Men’s underwear has featured in contemporary culture in everything from Tom Cruise’s dancing scene in “Risky Business” to at least one bombing attempt, but the means by which most of us are educated about underwear is through advertisements. Throughout the 19th and 20th centuries, the advertising of underwear has been a surprisingly open-air practice. One might assume that in past eras, public marketing of “unmentionables” would have met with disapproval. But when illustrated advertisements of underwear began to appear in the second half of the 19th century, consumers may have seen underwear merely as a practical garment – and one with a satisfactory amount of body-concealing fabric – that was not always associated with sexuality and ideas about gender identity.

The linking of male sexuality to underwear emerged in popular culture in the 1970s and 1980s, with the eroticization of male bodies in art and advertising.
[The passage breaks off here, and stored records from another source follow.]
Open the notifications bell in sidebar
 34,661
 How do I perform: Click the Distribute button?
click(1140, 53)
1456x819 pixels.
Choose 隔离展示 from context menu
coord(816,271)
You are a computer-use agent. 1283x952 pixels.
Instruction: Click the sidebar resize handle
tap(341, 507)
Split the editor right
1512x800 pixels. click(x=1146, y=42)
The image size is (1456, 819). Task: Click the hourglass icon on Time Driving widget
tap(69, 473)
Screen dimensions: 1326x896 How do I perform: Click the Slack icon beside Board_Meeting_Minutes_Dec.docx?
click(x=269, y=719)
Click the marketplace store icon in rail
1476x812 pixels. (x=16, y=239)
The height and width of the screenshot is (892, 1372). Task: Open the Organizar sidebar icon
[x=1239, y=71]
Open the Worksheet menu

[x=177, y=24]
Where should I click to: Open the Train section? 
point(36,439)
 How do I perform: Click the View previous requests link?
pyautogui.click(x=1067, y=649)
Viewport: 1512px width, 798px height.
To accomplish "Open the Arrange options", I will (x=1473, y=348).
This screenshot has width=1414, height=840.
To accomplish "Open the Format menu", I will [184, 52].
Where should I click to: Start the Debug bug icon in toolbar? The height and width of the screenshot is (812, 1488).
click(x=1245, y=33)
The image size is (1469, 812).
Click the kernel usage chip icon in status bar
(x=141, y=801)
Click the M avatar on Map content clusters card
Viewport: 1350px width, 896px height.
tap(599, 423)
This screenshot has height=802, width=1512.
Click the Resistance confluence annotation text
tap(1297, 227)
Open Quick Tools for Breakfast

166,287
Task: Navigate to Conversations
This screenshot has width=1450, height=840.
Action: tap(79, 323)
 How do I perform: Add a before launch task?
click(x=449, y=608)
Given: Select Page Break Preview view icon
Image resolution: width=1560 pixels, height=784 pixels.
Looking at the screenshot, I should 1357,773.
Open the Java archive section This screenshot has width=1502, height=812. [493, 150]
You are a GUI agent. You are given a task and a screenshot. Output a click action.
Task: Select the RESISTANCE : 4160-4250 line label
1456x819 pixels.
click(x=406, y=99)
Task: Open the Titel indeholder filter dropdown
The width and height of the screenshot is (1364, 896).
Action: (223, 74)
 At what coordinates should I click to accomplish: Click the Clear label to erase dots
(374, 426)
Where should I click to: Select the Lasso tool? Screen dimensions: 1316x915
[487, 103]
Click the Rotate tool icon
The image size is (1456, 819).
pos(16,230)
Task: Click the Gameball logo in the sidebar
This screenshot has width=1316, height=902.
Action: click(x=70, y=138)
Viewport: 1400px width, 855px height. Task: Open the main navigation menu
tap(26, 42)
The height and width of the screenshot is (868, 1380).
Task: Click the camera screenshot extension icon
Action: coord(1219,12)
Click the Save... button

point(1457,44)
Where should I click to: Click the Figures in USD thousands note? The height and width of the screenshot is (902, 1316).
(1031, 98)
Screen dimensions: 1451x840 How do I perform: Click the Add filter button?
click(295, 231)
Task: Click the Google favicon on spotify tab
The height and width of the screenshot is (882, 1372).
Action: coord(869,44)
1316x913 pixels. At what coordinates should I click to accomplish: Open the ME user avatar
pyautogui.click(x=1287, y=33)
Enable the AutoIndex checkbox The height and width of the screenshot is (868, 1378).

Robert Mapplethorpe’s stylized and confrontational photographs of naked men did much to recast the male body as an object for viewing; at least one image in his oeuvre cleverly and suggestively links underwear with his other works. And whether Mapplethorpe was an engine of change or only an actor in the objectification of men’s bodies, these changes are reflected in his work and in similar icons of underwear advertising, both of which fostered the sexualization of this garment.

Underwear advertising in the 1920s was somewhat lifeless to literally lifeless. By the late 1930s and into the 1940s, the squeaky-clean camaraderie of the locker room emerged as a trope that persists today. Color ads brought to life not only the new, vibrant patterns of menswear in the 1950s but also the model’s flesh. Flesh notwithstanding, underwear ads continued to equate malehood with wholesome versions of fatherhood and were clearly not playing the “sexy” angle although at least one brand urged men to pay attention to their figures. Despite women doing the bulk of the family underwear-buying it wasn’t until the 1970s that body-hugging neon mesh entered the market. Were women not supposed to be attracted to the male form?

Changing sexual mores from the 1950s through the 1980s and the public emergence of gay culture probably helped new underwear styles from Europe find an audience in the United States. Women could be attracted to the naked or nearly-naked male body, as could men. The next couple of decades of underwear advertising cast idealized bodies in an increasingly sexualized role. It is interesting to note that while most advertisements that play to homoeroticized conceptions of the male body will feature a single man in the image, those that show two or more hew to the desexualized “buddy” context of the locker-room setting. Comfort with men’s sexuality has grown, but boundaries seem to have been clearly drawn.

All of this points to an underlying anxiety about underwear that certainly doesn’t come from the cotton-blend fabric. Anxiety about men’s underwear seems to be linked through a series of associations to that which it shields from view – the male anatomy, and the poopy, drippy, farty things that happen under there. A man's choice in underwear is a carefully considered selection based not only on comfort but also on fears and affirmations about male gender roles.